— begin STORED RECORDS —

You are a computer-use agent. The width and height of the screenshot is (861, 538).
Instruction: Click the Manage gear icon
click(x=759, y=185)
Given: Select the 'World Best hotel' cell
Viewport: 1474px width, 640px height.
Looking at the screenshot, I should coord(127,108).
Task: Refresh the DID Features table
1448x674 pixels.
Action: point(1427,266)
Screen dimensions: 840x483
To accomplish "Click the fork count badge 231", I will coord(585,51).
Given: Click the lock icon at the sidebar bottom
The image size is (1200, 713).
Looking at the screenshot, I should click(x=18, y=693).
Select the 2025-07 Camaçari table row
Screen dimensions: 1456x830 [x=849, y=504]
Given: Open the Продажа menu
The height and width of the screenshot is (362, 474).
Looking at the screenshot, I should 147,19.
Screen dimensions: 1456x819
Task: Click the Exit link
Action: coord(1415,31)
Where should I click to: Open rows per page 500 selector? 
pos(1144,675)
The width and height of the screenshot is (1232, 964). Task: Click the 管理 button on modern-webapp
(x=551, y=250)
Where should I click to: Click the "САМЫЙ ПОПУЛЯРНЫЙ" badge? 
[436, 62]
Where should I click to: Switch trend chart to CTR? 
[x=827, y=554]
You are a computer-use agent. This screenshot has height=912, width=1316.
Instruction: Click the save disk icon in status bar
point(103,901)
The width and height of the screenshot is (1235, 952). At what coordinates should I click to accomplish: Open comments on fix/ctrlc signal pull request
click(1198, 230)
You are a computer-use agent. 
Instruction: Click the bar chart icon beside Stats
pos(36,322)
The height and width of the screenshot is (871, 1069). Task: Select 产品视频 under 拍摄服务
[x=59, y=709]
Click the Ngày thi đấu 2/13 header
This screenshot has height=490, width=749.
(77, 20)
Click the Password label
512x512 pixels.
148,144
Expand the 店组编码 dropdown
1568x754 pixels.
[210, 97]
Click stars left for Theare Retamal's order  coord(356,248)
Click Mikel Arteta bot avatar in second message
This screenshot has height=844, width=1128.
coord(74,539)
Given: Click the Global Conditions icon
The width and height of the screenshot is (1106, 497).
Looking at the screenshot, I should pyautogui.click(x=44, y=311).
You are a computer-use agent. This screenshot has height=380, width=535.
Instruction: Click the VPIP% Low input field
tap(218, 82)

— end STORED RECORDS —

--- GOAL ---
Pull out the lines from the start of the records through the line containing "click(x=759, y=185)", including both ends, and reproduce them without any change.

--- TASK RESPONSE ---
You are a computer-use agent. The width and height of the screenshot is (861, 538).
Instruction: Click the Manage gear icon
click(x=759, y=185)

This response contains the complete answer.